Young Hagerstown fire victim Hope's organs help save two other lives

April 24, 2012|By C.J. LOVELACE |
  • Hope Goins is seen at age 2 in this photo provided by her uncle, the Rev. Tim Fisher. Hope died at age 3 following an April 18 fire at her home on Summit Avenue in Hagerstown that also claimed the life of her mother, Patricia Goins, 34.
Submitted photo

HAGERSTOWN — Fire claimed the life of 3-year-old Hope Goins of Hagerstown, but in her death she helped two others live, according to her uncle.

“It’s really been the one bright spot out of this entire tragedy — that this little girl, her name is Hope, and she lived up to her name,” said the Rev. Tim Fisher, the half brother of Hope’s father, Kenneth Goins, 50, who was injured in the Summit Avenue apartment fire that also claimed the life of his 43-year-old wife, Patricia, on April 18.

“Our experience is a shared one, at least from my perspective,” Fisher said. “This tragedy’s been pretty tough to comprehend; pretty tough to endure for our family.”

Patricia’s father, Quinten Coldsmith, 64, was critically injured in the fire. He remained in critical condition at R Adams Cowley Shock Trauma Center in Baltimore Tuesday night, according to a hospital spokeswoman.

Fisher, pastor of Covenant of Life Church in Hagerstown, talked to the media Monday evening at the church on Dual Highway  about the events following the fire.

A firefighter carried Hope’s still body out of the house at 334 Summit Ave, and she was rushed to Meritus Medical Center. She was then flown to the shock trauma center in Baltimore, where she succumbed to injuries from smoke inhalation over the weekend, Fisher said.

When she was carried out of the burning building, Hope had gone about 17 minutes without oxygen, and it took the medical staff nearly 50 minutes to get her heart beating again, Fisher said. Doctors told him her chances of survival were “pretty slim.”

On Friday, Hope was removed from a hyperbaric chamber and taken to another area of shock trauma so doctors could perform a test to determine if her brain was still receiving blood.

The news was grim, Fisher said.

“Unfortunately, there was no blood flow to the brain,” Fisher said.

With Hope on life-support equipment, Fisher said he and Goins were approached by doctors a short time later, asking about the possibility of the child being an organ donor.

“Right from the get-go, he was all for it,” Fisher said of Goins, who he said is expected to make a full recovery from injuries sustained in the fire.

Hope was taken off life support Sunday morning. Her organs were donated to two young boys who needed them to survive, Fisher said.

“She literally was the hope of Kenny and Patricia’s life,” he said. “And even in her death, she became hope for a 2-year-old little boy, who only had days to live and needed a liver. She became hope to a young man, who needed two kidneys.

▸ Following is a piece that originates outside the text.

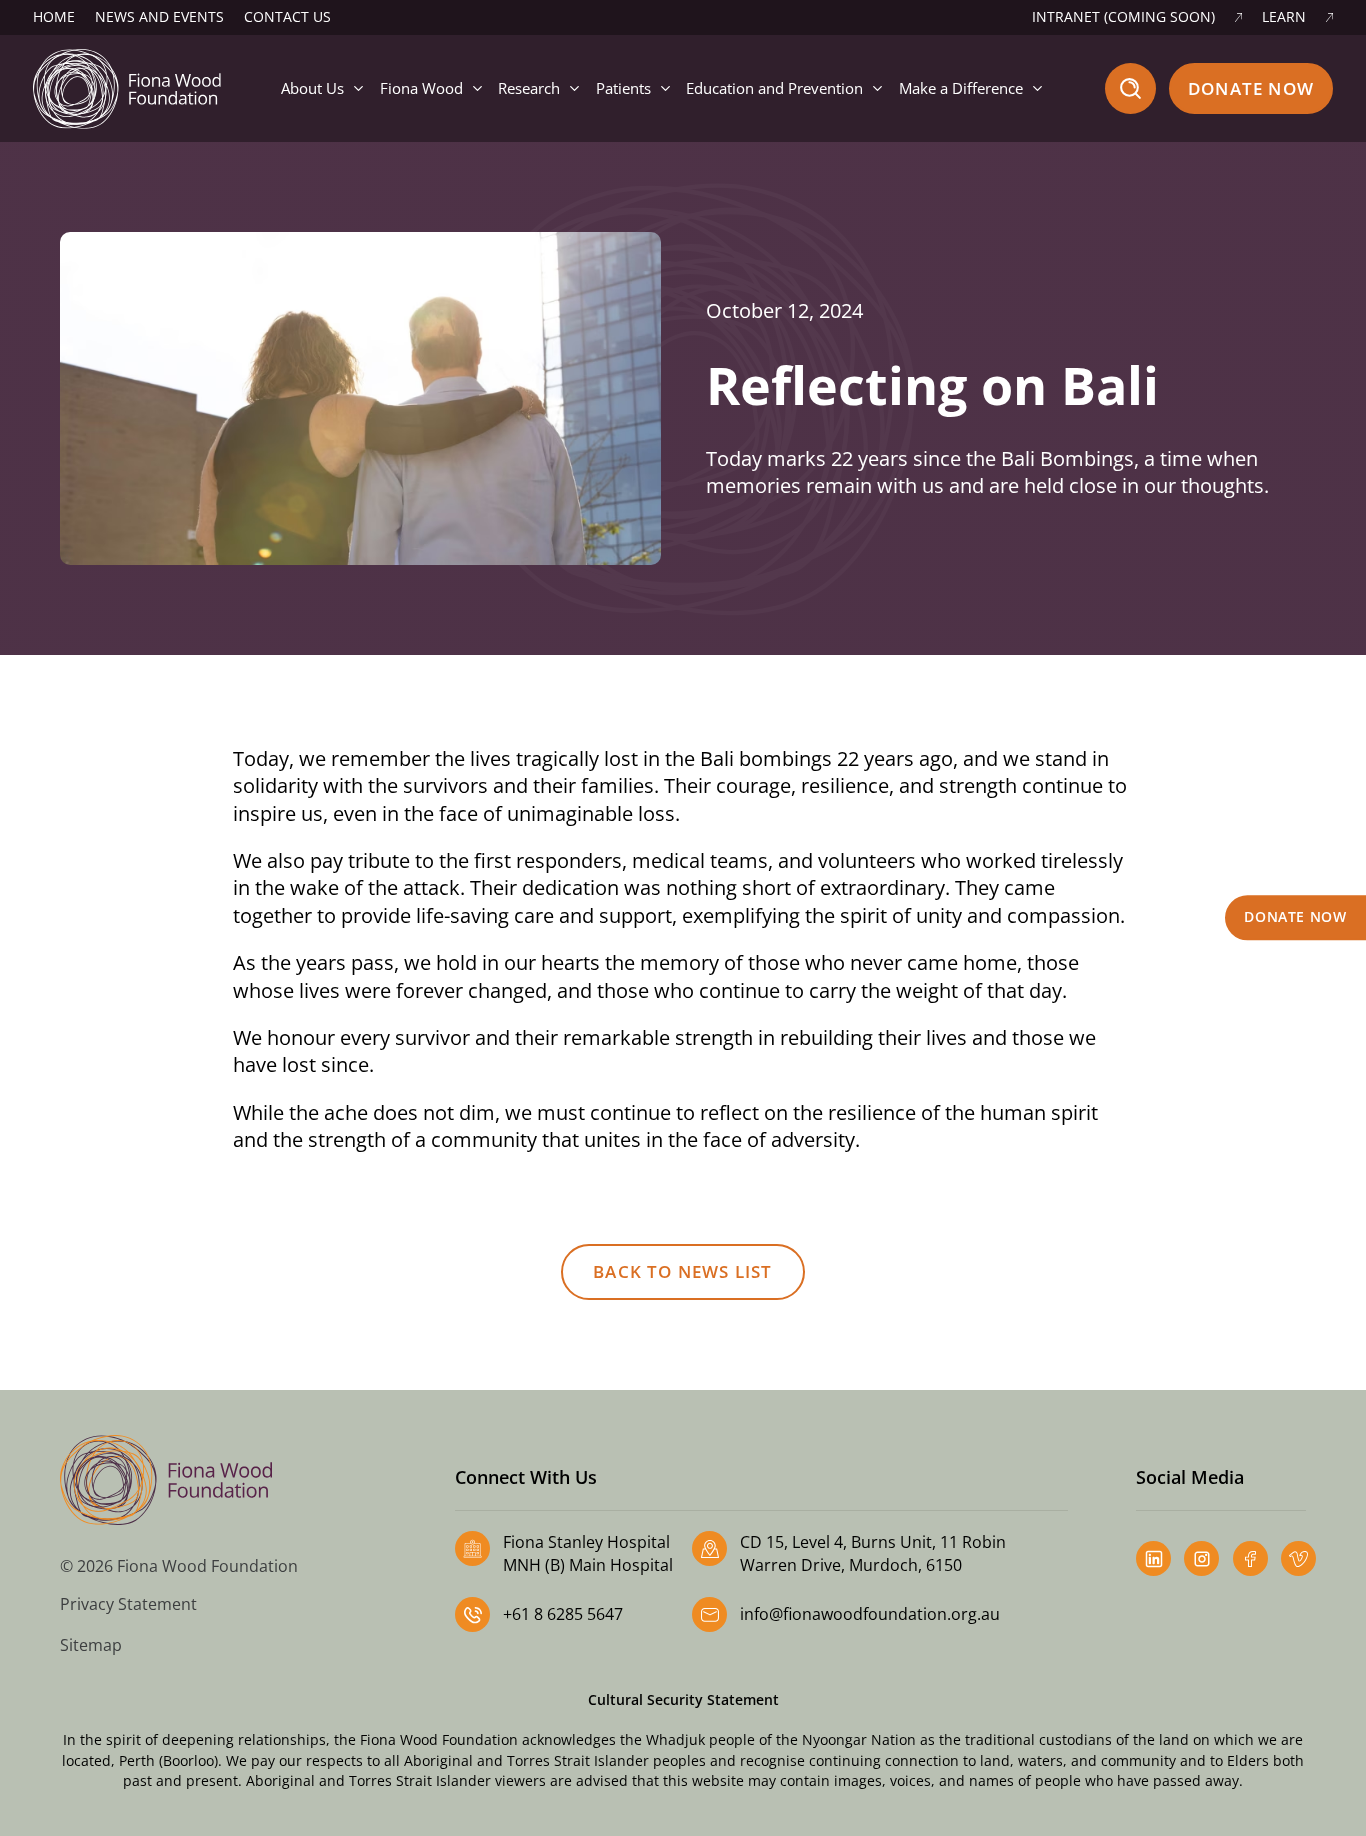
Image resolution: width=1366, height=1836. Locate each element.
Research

“In her death, she literally saved two people’s lives,” he said.

Fisher, who said he’s “absolutely determined to let people know that she was here, and that she was more than just the little girl who died in the fire,” has set up a fund at Susquehanna Bank in Hope’s name to help offset medical and funeral expenses for the family.

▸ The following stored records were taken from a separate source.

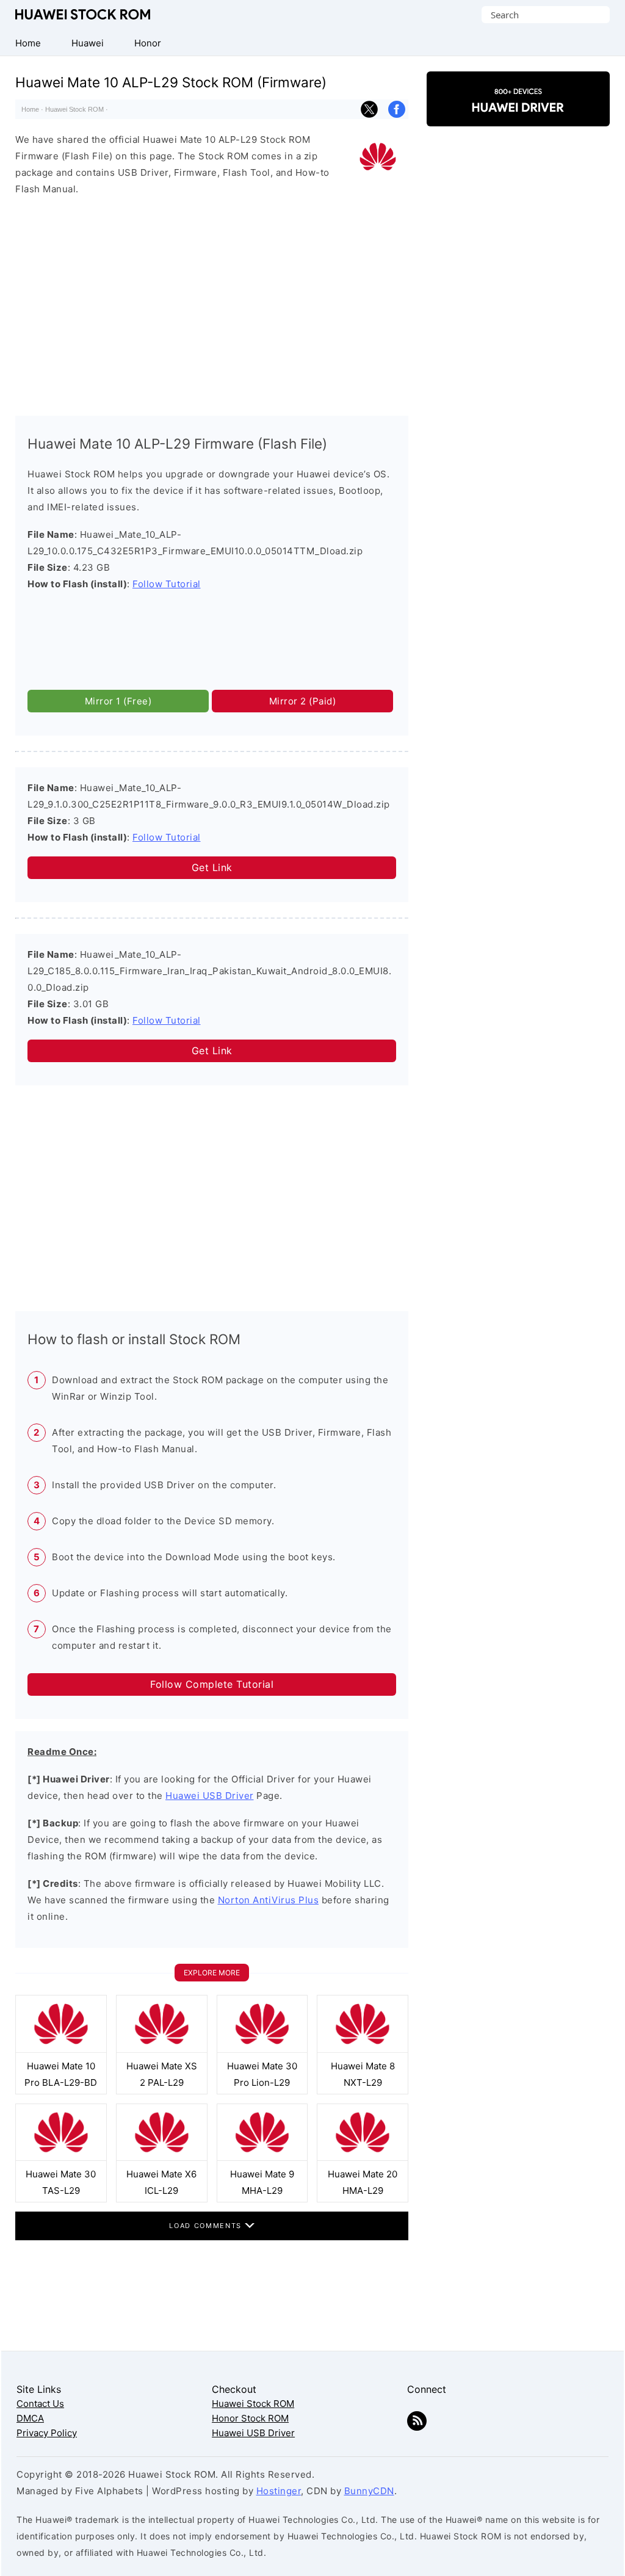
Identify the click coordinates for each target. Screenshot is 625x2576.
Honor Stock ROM (250, 2418)
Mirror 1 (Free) (118, 701)
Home (30, 109)
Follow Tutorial (166, 584)
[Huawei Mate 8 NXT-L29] (362, 2049)
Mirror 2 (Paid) (302, 701)
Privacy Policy (46, 2433)
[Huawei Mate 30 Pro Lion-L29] (262, 2049)
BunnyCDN (369, 2491)
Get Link (212, 867)
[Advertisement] (211, 302)
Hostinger (279, 2491)
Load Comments (206, 2225)
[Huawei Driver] (518, 115)
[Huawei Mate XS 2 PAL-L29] (162, 2049)
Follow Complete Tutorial (211, 1684)
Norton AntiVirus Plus (268, 1900)
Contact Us (40, 2403)
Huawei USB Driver (209, 1795)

Checks may be made payable to the Hope Goins Fund, he said.

Any leftover funds for the foundation will go to providing free smoke detectors and fire extinguishers to underprivileged families, and aid for people who have been displaced by fire, Fisher said.

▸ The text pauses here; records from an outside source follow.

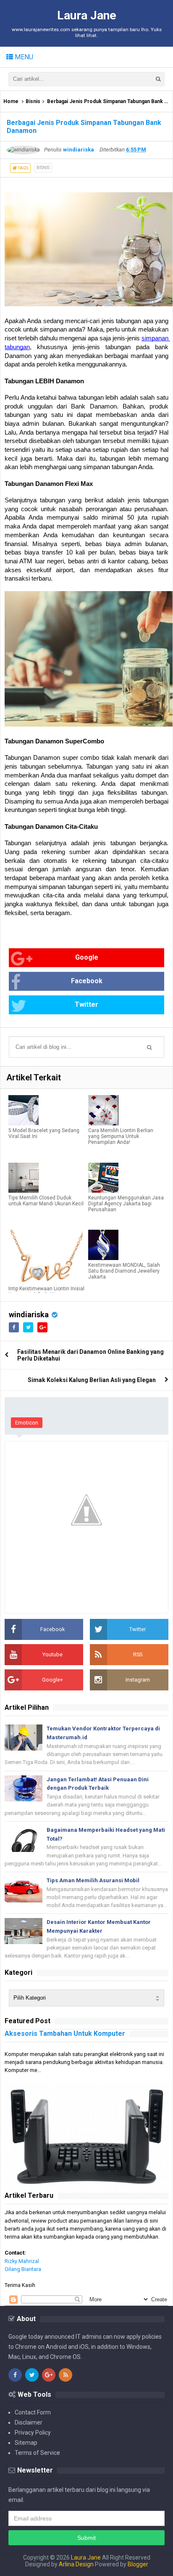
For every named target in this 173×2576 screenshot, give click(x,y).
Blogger (138, 2564)
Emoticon (26, 1422)
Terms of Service (37, 2452)
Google (86, 957)
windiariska (29, 1314)
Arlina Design (76, 2564)
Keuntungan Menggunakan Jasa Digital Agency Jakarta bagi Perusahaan (126, 1203)
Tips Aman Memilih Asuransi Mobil (93, 1880)
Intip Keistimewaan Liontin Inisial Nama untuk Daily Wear (46, 1291)
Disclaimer (28, 2422)
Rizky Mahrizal (22, 2261)
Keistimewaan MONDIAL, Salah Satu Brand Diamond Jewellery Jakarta (124, 1271)
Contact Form (33, 2412)
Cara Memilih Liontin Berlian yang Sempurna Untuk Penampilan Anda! (120, 1136)
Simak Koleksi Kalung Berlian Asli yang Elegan (92, 1380)
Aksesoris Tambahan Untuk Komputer (65, 2033)
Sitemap (26, 2442)
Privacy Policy (33, 2432)
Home (10, 101)
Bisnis (33, 101)
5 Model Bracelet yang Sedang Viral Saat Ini (43, 1133)
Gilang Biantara (23, 2269)
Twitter (86, 1004)
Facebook (86, 981)
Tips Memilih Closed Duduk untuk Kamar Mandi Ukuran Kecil (46, 1201)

There was no fire extinguisher in the Goins’ home, he said.

“I want to keep her name alive. I want to keep her beauty alive,” he said. “And I think one of the ways we can do that is by helping somebody else. I feel like she deserves that. I feel like she lived up to her name, and we should try to live up to her name, too.”

Hope’s godparents, Dan and Susan Fraley of Hagerstown, who were with Fisher at the church, said they were close to the Goins family. The couple regularly attended church with the Goins at Boonsboro Church of God on Lakin Avenue in Boonsboro.

Dan Fraley called the tragedy a wakeup call for families because of “how quick things can change.”

“They totally loved one another, and they totally loved Hope with all their heart, especially (Patricia),” he said.

The family will receive friends at Douglas Fiery Funeral Home Thursday from 6 to 9 p.m. A funeral service at the home will be held Friday at 10 a.m., before Hope and her mother are laid to rest together at Cedar Lawn Memorial Park.


Editor's note: This story was edited April 25, 2012, to correct Patricia Goins' age and the spelling of Quinten Coldsmith's first name.